• Exercise set
a – Output the Alabama 911 network passage word for word, from "Other national and" up to and including "state’s 911 board.".
b – Pick up the article on Alabama's statewide 911 network and continue writing from its last sentence.

• Provided passage
================================

Other national and regional wireless carriers are expected to join the network in the near term, but full operational capability for ANGEN with both mobile and traditional wireline calls at all 115 answering points in the state is probably three years off, said Jason Jackson, executive director of the state’s 911 board.

That will be several years beyond the initial — and ambitious —18-month timeline for the project. But Alabama still will be in select company with one of the first, if not the only, statewide system in the country, said Kevin Breault, vice president of emergency services products for Bandwidth, the project’s 911 services provider.

“It’s a long process to overhaul and rebuild an existing 911 infrastructure,” Breault said. “The technology is the easy part.” Funding and coordinating the shift to new protocols among hundreds of PSAPs and the national, regional and local wired and wireless service providers is the real challenge.

When it is completed, the legacy system of seven selective 911 voice routers from CenturyLink and AT&T will be collapsed into a single consolidated network, the Alabama Research and Education Network operated by the Alabama Supercomputer Authority. It will be served by redundant routers at supercomputer centers in Huntsville and Montgomery to provide resiliency.

================================

• Material
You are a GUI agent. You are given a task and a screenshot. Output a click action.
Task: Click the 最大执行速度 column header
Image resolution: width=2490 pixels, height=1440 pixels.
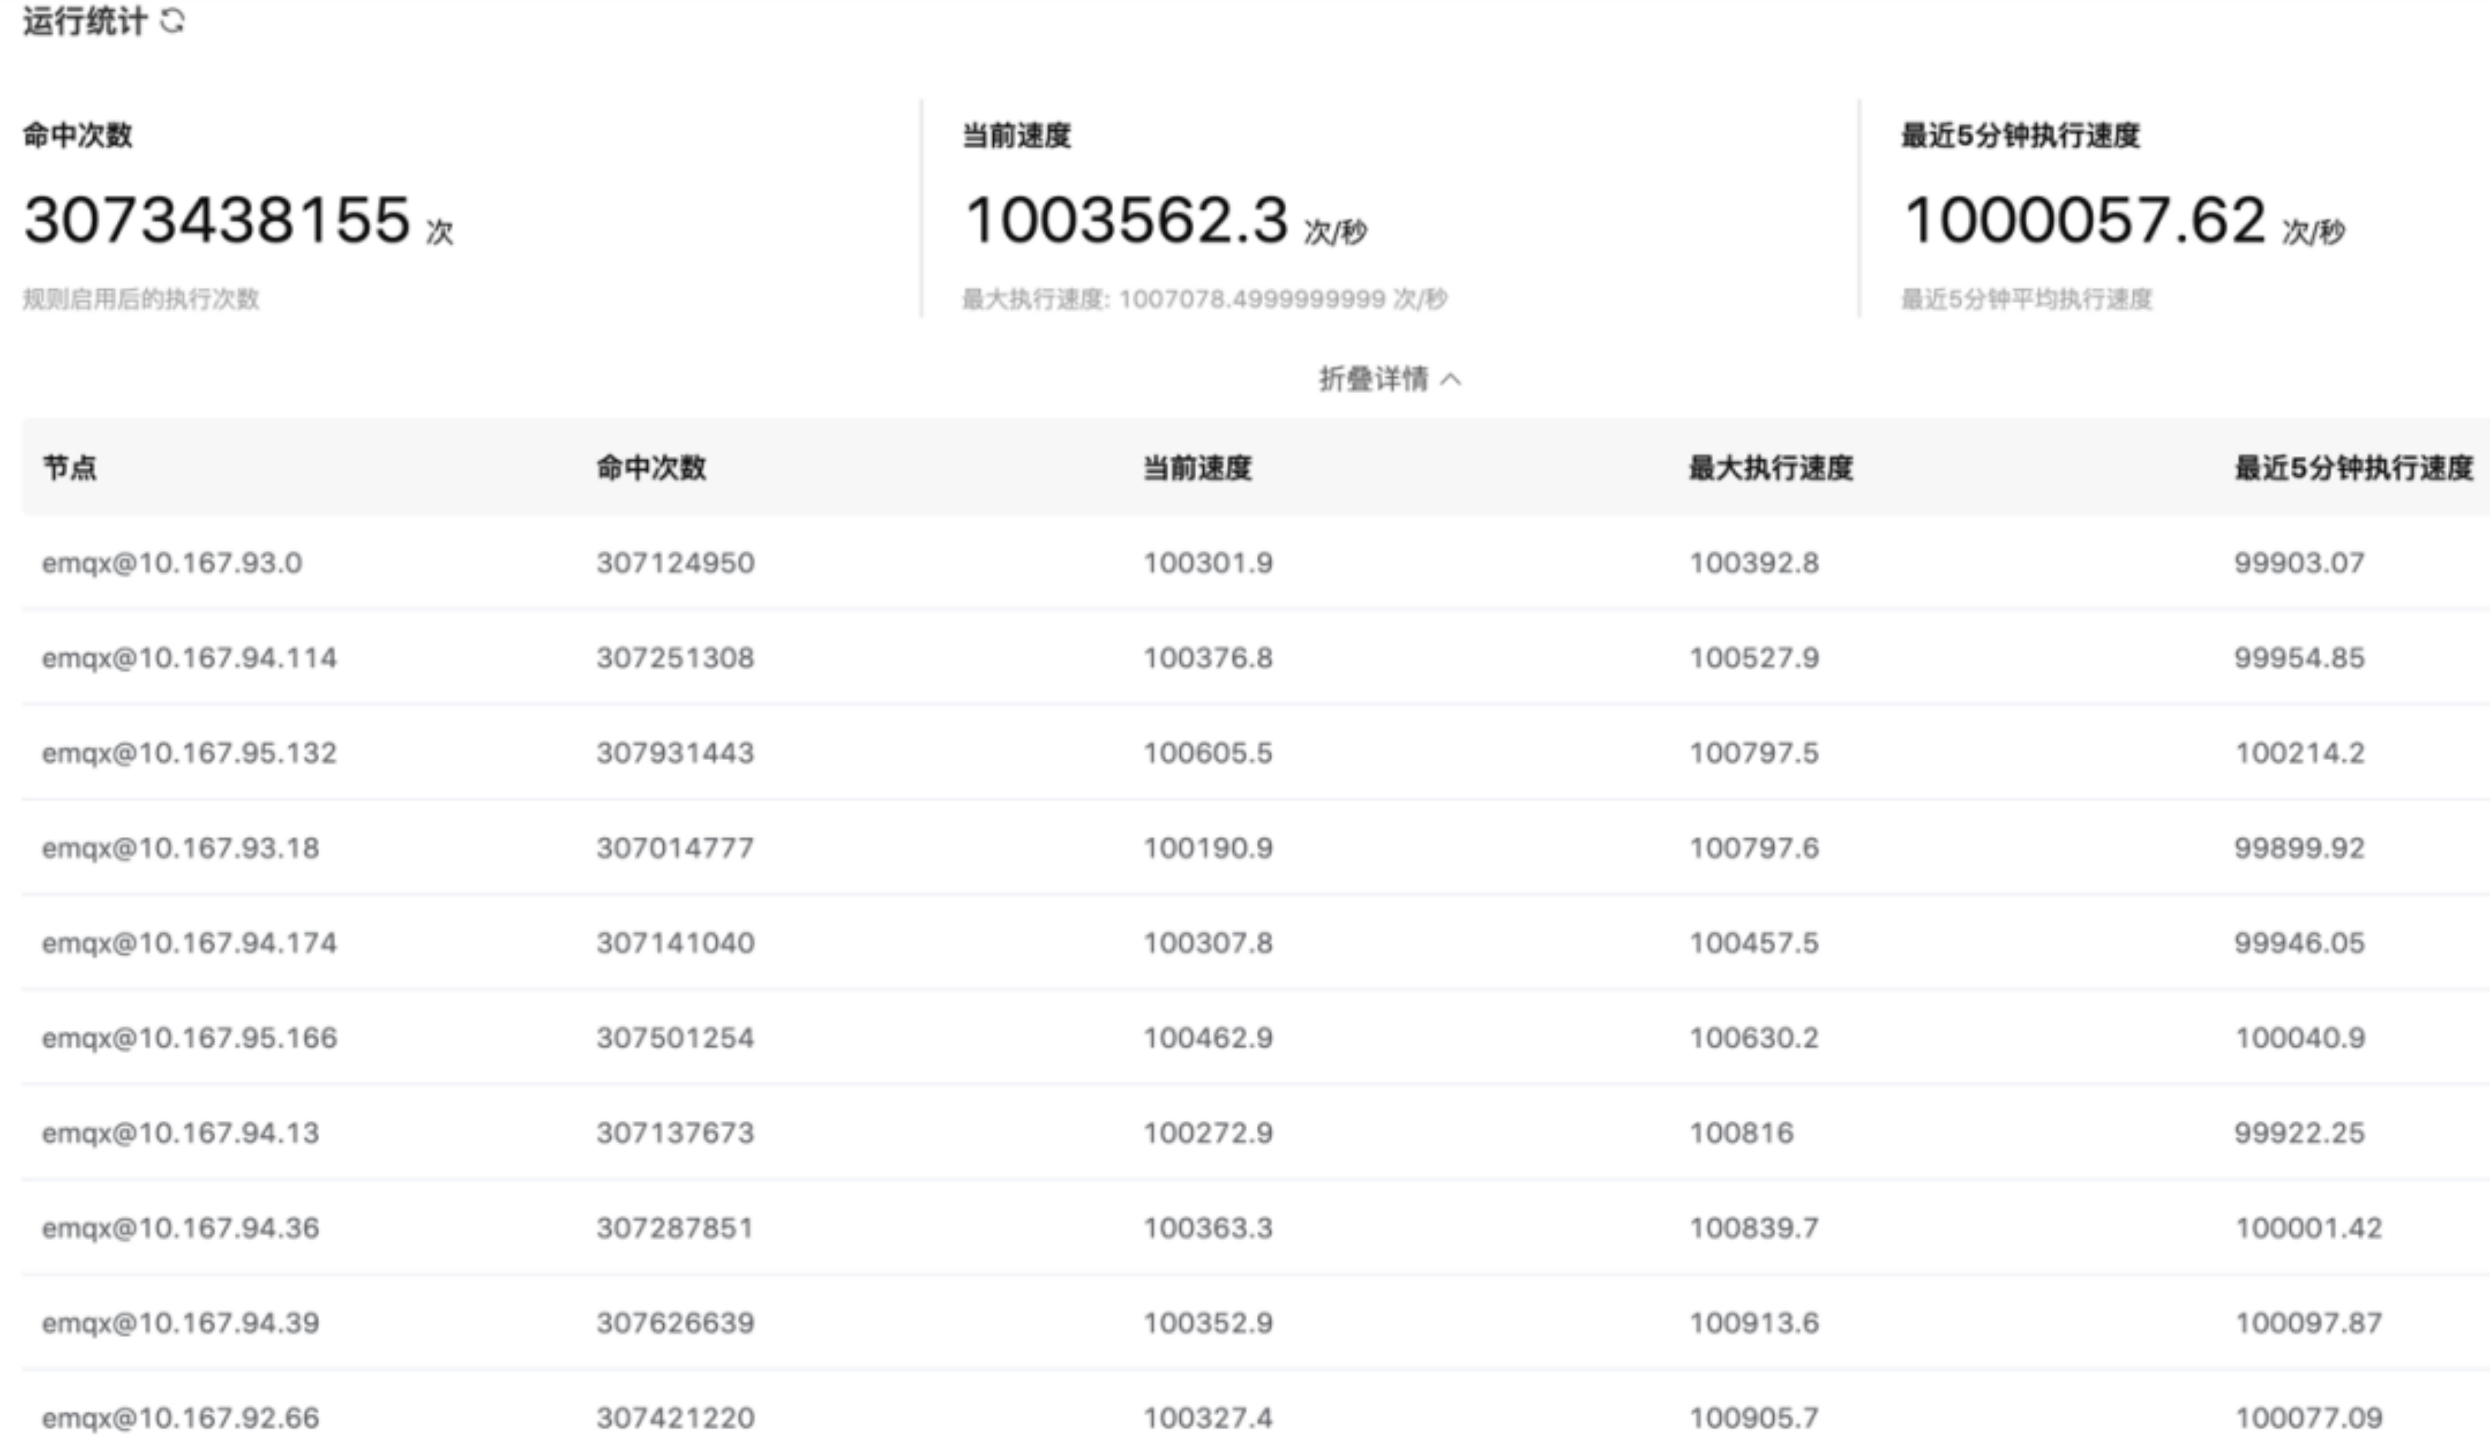point(1768,470)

================================

• Expected responses
a –
Other national and regional wireless carriers are expected to join the network in the near term, but full operational capability for ANGEN with both mobile and traditional wireline calls at all 115 answering points in the state is probably three years off, said Jason Jackson, executive director of the state’s 911 board.

b –
When a 911 call is made from a participating carrier it will be directed to one of the two points of presence in Huntsville or Montgomery. From there the call will be routed to the appropriate PSAP. The routing function is provided by Bandwidth. The appropriate PSAP is determined by location information that is forwarded by the carrier along with the call. This information also is forwarded to the PSAP and displayed on a console when the call is received.

Why is Alabama putting itself out on the edge of Next Generation 911 service? “This is something we take a lot of pride in,” Jackson said. “911 and football are two things in this state we take passionately.”

The state has a history of leadership in 911 services, claiming the nation’s first 911 call in 1968 over a local system in the town of Haleyville just a month after AT&T announced designation of 911 as a national emergency number and two weeks before AT&T implemented its first 911 system in Indiana.

More than 40 years later, the state’s circuit-switched copper-wire system was struggling to keep up with telecom advances that included wireless mobile phones and Voice over IP. “We’ve put on Band-Aid after Band-Aid,” Jackson said.

To provide a comprehensive fix, Alabama applied for 911 improvement grants in 2009 under a $40 million program through the Transportation and Commerce departments. Cost was estimated at $460,000 for two routers and about $1.4 million to build out last-mile connections to each of the 115 answering points for a total cost of $1.9 million. The state received $950,000 in federal grants and committed another $950,000 of its own money, largely from a fund established originally to improve wireless 911 capabilities.

Work on the system began in June 2012. Wireless traffic is being moved onto the new system in Phase 1 because it accounts for the majority of emergency calls in Alabama, as much as 70 percent in some places.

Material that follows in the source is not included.